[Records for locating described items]
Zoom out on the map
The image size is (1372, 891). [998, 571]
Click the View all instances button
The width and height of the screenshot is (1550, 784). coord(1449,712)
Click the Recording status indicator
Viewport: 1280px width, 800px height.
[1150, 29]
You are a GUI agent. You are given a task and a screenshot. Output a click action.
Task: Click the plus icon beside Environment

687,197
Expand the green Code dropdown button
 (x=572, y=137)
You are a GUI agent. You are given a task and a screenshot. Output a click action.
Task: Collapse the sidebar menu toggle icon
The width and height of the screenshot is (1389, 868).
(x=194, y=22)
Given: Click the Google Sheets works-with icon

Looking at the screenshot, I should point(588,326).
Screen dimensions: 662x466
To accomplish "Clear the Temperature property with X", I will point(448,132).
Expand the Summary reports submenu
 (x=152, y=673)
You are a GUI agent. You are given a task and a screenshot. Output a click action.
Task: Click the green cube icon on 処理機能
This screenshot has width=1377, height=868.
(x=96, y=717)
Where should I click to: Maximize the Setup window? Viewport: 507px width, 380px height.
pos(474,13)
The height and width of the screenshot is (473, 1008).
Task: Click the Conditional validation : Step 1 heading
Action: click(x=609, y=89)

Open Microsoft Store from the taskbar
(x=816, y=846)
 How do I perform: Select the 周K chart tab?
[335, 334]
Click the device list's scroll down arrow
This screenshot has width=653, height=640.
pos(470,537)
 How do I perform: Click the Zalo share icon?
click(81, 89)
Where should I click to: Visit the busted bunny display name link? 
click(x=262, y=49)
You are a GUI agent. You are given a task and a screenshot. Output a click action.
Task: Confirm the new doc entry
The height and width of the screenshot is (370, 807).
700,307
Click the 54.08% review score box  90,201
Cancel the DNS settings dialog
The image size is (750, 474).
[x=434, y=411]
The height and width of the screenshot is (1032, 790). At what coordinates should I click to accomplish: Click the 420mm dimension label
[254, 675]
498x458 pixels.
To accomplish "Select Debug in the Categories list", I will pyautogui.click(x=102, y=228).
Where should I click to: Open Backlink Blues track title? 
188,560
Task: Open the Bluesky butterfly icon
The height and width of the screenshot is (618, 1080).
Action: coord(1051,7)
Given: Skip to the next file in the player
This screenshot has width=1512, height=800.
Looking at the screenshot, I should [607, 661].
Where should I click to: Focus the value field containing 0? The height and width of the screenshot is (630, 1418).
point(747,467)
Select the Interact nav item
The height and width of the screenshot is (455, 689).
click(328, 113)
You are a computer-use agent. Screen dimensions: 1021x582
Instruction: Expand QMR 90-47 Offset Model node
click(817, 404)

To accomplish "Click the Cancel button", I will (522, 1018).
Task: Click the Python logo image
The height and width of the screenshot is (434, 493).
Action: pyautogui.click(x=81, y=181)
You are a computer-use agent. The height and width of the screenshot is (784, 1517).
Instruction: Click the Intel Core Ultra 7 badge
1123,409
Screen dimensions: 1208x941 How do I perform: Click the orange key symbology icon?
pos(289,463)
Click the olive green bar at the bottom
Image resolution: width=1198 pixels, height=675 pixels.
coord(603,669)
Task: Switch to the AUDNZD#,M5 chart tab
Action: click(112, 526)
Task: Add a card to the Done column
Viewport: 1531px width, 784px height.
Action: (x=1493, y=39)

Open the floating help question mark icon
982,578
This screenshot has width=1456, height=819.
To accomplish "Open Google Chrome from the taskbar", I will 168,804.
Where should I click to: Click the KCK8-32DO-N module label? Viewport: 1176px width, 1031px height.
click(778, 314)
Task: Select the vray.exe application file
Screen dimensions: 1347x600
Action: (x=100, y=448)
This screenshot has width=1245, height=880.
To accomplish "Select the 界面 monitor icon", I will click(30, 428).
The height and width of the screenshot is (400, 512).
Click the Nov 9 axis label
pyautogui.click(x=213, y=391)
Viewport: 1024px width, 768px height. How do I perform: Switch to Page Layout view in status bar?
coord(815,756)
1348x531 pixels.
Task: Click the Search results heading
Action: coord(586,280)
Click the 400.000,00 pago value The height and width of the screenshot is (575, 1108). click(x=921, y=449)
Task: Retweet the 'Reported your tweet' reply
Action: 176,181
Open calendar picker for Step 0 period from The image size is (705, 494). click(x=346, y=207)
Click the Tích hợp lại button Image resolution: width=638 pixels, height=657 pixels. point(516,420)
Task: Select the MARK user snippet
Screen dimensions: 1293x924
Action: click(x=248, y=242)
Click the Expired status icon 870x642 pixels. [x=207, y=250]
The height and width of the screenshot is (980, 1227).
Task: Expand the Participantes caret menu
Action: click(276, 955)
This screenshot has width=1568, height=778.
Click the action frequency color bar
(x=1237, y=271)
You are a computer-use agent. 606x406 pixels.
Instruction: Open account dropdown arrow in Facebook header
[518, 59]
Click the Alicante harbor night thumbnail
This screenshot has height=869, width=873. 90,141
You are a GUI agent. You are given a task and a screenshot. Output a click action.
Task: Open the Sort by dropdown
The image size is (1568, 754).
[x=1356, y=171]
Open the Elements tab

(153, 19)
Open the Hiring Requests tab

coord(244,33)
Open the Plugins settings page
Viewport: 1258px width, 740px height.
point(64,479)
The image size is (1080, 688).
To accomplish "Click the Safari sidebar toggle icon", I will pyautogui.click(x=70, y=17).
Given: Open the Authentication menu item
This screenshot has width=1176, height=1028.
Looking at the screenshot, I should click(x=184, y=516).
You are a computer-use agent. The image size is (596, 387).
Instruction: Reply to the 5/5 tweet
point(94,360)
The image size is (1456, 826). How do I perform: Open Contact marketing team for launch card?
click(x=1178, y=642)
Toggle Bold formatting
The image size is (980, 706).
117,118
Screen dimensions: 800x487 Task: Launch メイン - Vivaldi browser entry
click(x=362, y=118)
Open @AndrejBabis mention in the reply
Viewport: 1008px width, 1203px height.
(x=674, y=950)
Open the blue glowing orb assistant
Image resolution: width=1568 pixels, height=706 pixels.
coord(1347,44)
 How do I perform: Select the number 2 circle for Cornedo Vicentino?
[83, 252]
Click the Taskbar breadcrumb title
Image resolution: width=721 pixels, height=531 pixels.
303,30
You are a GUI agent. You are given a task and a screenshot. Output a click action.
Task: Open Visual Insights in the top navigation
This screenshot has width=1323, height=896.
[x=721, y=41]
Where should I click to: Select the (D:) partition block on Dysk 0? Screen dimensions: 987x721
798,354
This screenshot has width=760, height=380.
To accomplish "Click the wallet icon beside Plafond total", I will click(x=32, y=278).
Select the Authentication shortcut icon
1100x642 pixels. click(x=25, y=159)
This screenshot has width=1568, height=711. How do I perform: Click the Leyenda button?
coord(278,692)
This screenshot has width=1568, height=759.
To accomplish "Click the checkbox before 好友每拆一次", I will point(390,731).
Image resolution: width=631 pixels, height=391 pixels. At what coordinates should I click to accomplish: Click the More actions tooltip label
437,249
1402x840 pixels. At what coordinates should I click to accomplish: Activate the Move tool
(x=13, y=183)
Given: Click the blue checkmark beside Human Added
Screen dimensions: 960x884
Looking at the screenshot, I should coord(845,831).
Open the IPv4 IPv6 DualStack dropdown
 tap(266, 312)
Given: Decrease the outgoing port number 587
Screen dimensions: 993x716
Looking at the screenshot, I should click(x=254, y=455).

> To do
Report every line in the rows above that contains the string "number", treating uppercase and lowercase as different.

> Answer to this task
 How do I perform: Select the number 2 circle for Cornedo Vicentino?
Given: Decrease the outgoing port number 587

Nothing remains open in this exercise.